Text section
Twelve people remain in hospital after a car and tourist bus collided in the Otira Gorge near Arthurs Pass yesterday.
Seven patients are in Christchurch Hospital - two in a critical condition and five serious - and five are in Greymouth Hospital with minor to moderate injuries.
The Herald understands police from around New Zealand have been called upon to assist with translating victim and witness statements. The bus passengers were all Asian tourists.
In total, 36 people were caught up in the crash and the bus was left lying on its side after the collision.
The crash happened on State Highway 73, about 1km from the rock shelter at Windy Point in the South Island high country.
At least one person was trapped under the bus.
The New Zealand Transport Agency said State Highway 73 would reopen at 6pm but motorists should expect delays until around 7.
The bus was travelling from Franz Josef to Christchurch. Three people were in the van, a police spokesperson said this afternoon.
The Canterbury West Coast Air Rescue Trust said four helicopters were deployed to deal with the "mass casualty situation".
Simon Duncan of Canterbury West Coast Air Rescue Trust said one helicopter was sent from Nelson, another from Greymouth, and two from Christchurch.
The accident happened on the western side of Otira, he said.
The Greymouth Star
understood a passing motorist was flagged down at the crash scene about 11am to seek help.
Then someone travelled to nearby Arthur's Pass village, where the accident was reported to emergency services.
Four ambulances were sent to the scene, as were volunteer firefighters from Greymouth and Kumara.
St John spokesman Ian Henderson said the ambulance service was alerted at 11.05am.

Stored dataset entries:
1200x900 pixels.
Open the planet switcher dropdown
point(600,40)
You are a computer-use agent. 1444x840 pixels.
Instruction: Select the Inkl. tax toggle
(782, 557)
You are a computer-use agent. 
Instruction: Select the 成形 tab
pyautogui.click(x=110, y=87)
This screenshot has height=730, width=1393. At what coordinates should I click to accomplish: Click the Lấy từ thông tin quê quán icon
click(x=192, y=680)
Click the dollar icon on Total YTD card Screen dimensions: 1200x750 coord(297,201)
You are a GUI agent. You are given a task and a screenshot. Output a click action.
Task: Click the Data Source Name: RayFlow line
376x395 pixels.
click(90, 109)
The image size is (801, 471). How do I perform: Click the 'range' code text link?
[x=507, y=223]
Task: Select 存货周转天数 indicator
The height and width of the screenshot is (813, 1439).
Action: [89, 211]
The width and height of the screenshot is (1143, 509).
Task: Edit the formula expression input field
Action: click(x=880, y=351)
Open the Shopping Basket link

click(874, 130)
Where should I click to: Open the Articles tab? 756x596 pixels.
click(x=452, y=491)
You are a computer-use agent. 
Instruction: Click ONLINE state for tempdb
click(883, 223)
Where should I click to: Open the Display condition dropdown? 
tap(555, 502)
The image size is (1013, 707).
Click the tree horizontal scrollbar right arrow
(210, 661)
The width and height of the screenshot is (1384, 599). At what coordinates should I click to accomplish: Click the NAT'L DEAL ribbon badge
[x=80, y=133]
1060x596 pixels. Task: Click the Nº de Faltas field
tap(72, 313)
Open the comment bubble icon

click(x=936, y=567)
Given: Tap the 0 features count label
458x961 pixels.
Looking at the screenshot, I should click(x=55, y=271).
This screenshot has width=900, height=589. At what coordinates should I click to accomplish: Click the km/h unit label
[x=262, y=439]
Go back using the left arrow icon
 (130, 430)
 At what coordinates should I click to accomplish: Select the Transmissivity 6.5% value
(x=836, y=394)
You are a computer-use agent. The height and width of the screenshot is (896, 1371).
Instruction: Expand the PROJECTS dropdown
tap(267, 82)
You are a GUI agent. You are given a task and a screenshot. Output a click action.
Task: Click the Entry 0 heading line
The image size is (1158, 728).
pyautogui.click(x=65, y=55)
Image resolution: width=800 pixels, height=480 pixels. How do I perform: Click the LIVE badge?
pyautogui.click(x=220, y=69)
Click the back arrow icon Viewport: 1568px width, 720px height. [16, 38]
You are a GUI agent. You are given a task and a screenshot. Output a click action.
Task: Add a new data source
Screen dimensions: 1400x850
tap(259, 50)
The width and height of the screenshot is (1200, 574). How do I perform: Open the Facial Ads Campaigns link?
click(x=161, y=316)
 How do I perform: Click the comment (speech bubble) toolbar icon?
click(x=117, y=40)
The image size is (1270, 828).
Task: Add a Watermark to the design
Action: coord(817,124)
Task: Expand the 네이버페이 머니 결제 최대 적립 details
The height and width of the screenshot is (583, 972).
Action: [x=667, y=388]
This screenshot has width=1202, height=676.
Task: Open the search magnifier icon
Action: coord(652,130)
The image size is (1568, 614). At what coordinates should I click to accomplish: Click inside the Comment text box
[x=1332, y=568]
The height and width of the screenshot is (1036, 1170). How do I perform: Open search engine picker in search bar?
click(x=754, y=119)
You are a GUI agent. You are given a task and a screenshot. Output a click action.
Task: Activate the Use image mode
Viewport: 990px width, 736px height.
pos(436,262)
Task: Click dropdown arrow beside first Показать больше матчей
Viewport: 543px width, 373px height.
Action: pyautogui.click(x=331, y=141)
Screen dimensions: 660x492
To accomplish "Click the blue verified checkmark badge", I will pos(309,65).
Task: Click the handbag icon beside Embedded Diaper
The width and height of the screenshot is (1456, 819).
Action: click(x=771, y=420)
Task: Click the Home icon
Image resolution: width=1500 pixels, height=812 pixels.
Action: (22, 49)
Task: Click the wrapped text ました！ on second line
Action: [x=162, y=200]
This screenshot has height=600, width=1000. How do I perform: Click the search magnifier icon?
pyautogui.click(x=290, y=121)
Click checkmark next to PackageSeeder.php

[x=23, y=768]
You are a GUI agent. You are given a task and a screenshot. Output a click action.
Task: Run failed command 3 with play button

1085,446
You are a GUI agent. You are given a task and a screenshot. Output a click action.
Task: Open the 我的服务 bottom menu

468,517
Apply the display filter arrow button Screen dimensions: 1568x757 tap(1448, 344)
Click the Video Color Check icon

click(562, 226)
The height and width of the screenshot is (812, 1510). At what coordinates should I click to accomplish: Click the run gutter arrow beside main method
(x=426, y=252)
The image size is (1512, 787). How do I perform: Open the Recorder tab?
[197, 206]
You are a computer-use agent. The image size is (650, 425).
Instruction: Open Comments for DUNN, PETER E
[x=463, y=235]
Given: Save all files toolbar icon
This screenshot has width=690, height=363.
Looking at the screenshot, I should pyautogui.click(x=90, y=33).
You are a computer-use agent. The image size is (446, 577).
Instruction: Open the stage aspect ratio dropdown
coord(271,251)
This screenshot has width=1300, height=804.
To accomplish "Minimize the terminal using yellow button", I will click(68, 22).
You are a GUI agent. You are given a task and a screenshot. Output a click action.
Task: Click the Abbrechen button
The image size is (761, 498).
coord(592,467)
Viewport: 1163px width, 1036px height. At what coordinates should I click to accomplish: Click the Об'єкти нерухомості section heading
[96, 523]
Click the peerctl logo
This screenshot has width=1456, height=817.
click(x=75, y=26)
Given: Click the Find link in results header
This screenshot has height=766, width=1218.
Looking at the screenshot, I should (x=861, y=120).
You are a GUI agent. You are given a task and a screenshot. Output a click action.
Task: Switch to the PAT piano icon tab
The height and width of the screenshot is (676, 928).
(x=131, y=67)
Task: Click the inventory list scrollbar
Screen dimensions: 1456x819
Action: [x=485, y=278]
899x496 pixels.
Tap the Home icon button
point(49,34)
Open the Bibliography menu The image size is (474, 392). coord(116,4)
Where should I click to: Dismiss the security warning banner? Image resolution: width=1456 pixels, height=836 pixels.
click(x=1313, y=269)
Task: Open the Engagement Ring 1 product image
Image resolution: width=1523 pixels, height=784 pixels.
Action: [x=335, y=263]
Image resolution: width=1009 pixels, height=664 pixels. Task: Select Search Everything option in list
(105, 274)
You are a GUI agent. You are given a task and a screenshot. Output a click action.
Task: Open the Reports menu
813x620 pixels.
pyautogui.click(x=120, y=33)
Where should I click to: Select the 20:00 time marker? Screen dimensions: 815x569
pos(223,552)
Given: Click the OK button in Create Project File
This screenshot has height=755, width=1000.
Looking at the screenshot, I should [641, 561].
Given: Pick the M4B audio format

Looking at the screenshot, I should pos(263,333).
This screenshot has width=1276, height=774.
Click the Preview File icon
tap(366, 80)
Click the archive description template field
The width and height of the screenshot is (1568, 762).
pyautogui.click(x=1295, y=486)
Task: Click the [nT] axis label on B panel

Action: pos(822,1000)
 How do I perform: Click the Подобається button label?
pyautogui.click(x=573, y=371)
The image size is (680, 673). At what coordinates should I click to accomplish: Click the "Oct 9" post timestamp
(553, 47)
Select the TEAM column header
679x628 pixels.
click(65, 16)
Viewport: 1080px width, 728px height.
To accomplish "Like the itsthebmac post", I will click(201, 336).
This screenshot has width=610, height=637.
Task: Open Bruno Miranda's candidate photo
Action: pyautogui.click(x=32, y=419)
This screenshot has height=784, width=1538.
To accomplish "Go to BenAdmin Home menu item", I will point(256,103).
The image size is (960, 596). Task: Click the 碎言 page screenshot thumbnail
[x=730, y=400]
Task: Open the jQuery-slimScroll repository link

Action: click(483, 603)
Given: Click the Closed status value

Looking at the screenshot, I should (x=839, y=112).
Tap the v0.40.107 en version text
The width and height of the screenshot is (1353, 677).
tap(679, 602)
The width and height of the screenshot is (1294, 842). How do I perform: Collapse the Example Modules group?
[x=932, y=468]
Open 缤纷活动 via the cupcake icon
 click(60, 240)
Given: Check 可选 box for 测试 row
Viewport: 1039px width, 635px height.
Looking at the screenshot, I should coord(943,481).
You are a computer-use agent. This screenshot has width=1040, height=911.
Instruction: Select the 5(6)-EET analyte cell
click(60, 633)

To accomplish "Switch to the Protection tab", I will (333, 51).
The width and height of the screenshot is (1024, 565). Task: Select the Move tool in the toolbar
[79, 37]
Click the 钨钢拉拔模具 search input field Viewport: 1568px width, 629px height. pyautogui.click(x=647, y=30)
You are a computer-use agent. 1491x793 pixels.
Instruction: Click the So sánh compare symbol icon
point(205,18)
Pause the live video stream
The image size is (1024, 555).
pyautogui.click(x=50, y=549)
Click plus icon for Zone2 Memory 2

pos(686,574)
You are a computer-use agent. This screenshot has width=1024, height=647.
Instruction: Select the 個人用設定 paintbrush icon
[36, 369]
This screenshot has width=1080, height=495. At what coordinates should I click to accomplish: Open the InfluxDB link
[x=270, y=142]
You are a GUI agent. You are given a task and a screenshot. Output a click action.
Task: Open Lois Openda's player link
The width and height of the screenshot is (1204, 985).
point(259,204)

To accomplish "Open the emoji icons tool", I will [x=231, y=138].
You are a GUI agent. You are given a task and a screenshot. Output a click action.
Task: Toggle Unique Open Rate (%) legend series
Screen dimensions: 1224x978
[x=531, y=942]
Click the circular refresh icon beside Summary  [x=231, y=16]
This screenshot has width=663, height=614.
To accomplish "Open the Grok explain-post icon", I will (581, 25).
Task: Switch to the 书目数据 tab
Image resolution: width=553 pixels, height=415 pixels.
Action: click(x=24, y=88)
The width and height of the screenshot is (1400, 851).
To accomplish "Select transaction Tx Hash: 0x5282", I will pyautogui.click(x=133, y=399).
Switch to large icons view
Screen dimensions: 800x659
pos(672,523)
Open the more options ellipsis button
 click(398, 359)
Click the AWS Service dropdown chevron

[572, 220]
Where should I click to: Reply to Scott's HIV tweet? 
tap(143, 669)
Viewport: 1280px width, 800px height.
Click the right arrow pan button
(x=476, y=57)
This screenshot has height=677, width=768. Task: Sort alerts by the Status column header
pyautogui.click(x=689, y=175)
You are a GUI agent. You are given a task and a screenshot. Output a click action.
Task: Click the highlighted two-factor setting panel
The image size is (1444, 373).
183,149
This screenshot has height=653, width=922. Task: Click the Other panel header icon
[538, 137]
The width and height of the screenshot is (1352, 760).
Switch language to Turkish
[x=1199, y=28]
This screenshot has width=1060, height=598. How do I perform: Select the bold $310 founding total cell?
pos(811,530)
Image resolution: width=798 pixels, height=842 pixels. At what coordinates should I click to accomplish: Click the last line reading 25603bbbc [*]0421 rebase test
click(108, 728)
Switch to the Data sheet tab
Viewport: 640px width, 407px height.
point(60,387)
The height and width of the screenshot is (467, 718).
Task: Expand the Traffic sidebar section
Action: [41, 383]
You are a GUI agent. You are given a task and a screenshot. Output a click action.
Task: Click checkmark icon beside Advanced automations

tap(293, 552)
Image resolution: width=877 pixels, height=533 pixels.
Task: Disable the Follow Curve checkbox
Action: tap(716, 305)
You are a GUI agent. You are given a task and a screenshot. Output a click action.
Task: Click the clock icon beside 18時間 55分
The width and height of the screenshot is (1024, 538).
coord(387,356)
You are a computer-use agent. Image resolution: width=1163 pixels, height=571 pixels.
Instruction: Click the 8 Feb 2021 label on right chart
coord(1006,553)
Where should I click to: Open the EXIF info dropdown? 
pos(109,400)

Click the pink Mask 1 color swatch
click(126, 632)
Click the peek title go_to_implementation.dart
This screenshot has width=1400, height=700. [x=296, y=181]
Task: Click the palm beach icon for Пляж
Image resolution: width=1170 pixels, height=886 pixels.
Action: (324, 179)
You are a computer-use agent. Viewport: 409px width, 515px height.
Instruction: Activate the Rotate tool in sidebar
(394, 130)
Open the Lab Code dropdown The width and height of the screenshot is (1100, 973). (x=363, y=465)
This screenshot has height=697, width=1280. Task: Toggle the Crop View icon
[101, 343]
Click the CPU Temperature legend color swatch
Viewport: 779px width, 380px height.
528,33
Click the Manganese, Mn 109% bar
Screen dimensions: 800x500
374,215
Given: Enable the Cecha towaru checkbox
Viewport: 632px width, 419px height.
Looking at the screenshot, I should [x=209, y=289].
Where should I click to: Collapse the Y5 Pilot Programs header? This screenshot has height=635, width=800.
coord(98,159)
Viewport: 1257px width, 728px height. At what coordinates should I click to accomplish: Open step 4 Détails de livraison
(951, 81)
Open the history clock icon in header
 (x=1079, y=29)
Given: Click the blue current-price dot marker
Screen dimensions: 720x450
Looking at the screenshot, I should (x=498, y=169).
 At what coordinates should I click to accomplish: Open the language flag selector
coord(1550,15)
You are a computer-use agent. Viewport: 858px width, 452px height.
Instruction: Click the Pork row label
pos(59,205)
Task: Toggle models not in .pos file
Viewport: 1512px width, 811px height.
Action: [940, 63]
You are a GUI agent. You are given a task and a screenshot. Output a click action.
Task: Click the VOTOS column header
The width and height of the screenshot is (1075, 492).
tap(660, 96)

Problems to work on
1. Which towns or cities does the bus crash report name as places that helicopters or volunteer firefighters were sent from?
2. Pick up the bus crash report after its final sentence and carry it on.
The entries are irrelevant to the bus crash report and can be ignored.

Answer list
1. Nelson, Greymouth, Christchurch, Kumara

2.
The Greymouth-based NZCC West Coast Rescue Helicopter was sent by 11.20am.
Mr Henderson said St John sent "mass casualty incident equipment and medical resources" to the scene.
Three people were flown to Christchurch Hospital emergency department, arriving by 1.26pm.
Meanwhile, St John paramedics assessed more than 20 people at the scene for injuries.
Eight patients had arrived at Christchurch Hospital by 2.20pm with injuries ranging from "minor to very serious", St John said.
Of the seriously injured patients, one was a woman in her 50s, the other in her 20s.
Another eight crash victims were taken by ambulance to Grey Base Hospital in Greymouth.
Mr Henderson said the patients taken to Grey Base all had minor or moderate injuries.
The remaining bus passengers escaped injury. Police were taking these passengers back to Greymouth, St John said.
Police said all 36 people involved in the crash were tourists.
Tasman road policing manager Inspector Iain McKenzie said the van was a rental vehicle.
The state highway was closed after the smash.
A diversion for traffic heading from the West Coast towards Canterbury was in place at the small settlement of Jacksons, northwest of Otira.
The crash and road closure meant Jacksons Historic Tavern was largely cut off this afternoon, with the road closed on both sides outside the building.
Staff at the tavern understood the bus in the crash was a tour bus.
A tavern manager said she hoped the road would reopen soon.
She said the road closure meant the tavern had no customers on what would otherwise have been a very busy day.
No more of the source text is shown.